The opening stanza places the people en masse (hoi polloi) as Medusa gazing at a almost marble lithic production of the Queen. The poem uses stone-imagery throughout, and the idea that things are transpiring, changing, or surfaces can be deceiving.
After reading the poem, I turned to Wikipedia to read about lithic flakes. Copied here is the intro paragraph from the lithic flake entry:
In archaeology, a lithic flake is a "portion of rock removed from an objective piece by percussion or pressure," and may also be referred to as simply a flake, or collectively as debitage. The objective piece, or the rock being reduced by the removal of flakes, is known as a core.

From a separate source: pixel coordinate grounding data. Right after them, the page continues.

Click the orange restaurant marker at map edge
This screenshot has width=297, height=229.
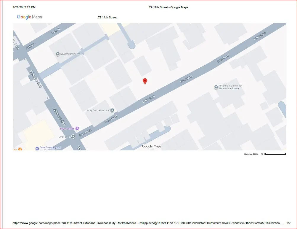click(x=20, y=149)
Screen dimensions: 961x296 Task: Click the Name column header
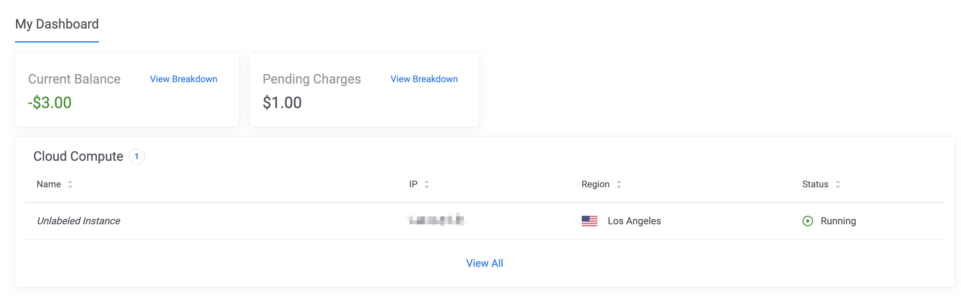click(49, 184)
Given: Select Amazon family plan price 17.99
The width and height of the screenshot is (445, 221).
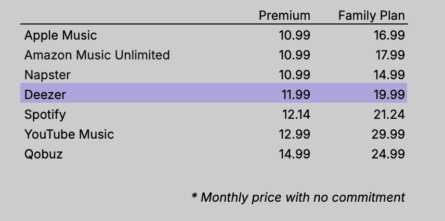Looking at the screenshot, I should pyautogui.click(x=389, y=55).
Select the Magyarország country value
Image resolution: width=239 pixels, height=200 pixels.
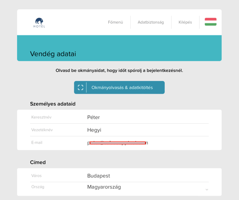(x=104, y=187)
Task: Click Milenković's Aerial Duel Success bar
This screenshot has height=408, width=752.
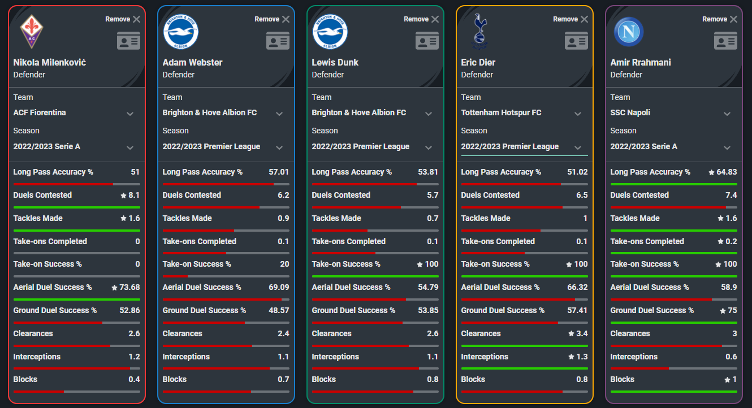Action: click(x=77, y=299)
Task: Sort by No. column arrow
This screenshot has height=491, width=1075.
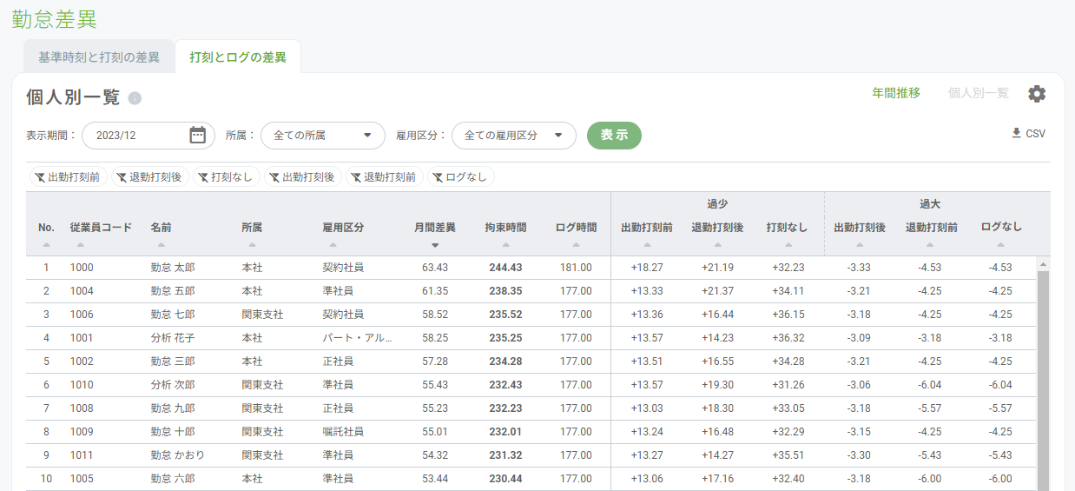Action: point(46,245)
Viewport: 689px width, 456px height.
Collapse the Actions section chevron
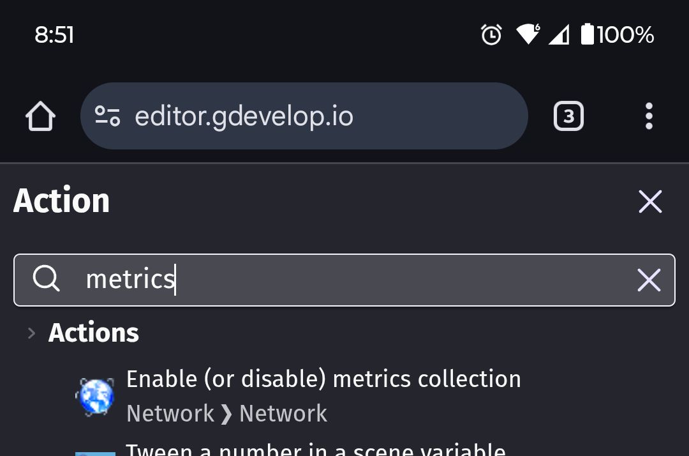click(31, 333)
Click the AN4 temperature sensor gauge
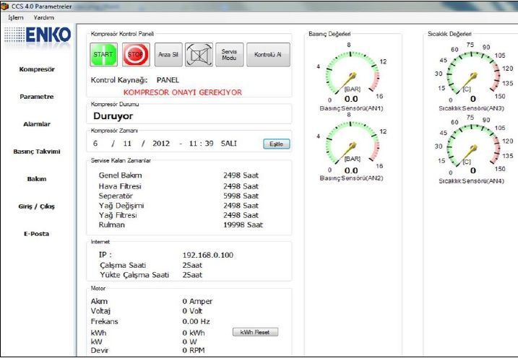This screenshot has height=358, width=518. click(x=472, y=148)
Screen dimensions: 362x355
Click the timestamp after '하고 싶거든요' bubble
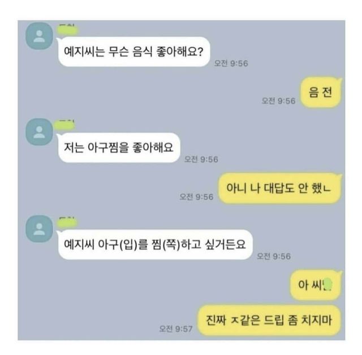point(274,256)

Once the proper tool stone has been selected, a percussor or pressure flaker (e.g., an antler tine) is used to direct a sharp blow, or apply sufficient force, respectively, to the surface of the stone, often on the edge of the piece. The energy of this blow propagates through the material, often (but not always) producing a Hertzian cone of force which causes the rock to fracture in a controllable fashion. Since cores are often struck on an edge with a suitable angle (<90°) for flake propagation, the result is that only a portion of the Hertzian cone is created. The process continues as the flintknapper detaches the desired number of flakes from the core, which is marked with the negative scars of these removals. The surface area of the core which received the blows necessary for detaching the flakes is referred to as the striking platform.
Basically the people perceive value in a shit-sandwich. Throughout the poem the people unblink and drool over useless, shiny things. The people perceive a diamond, and don’t realize they’re getting fleeced.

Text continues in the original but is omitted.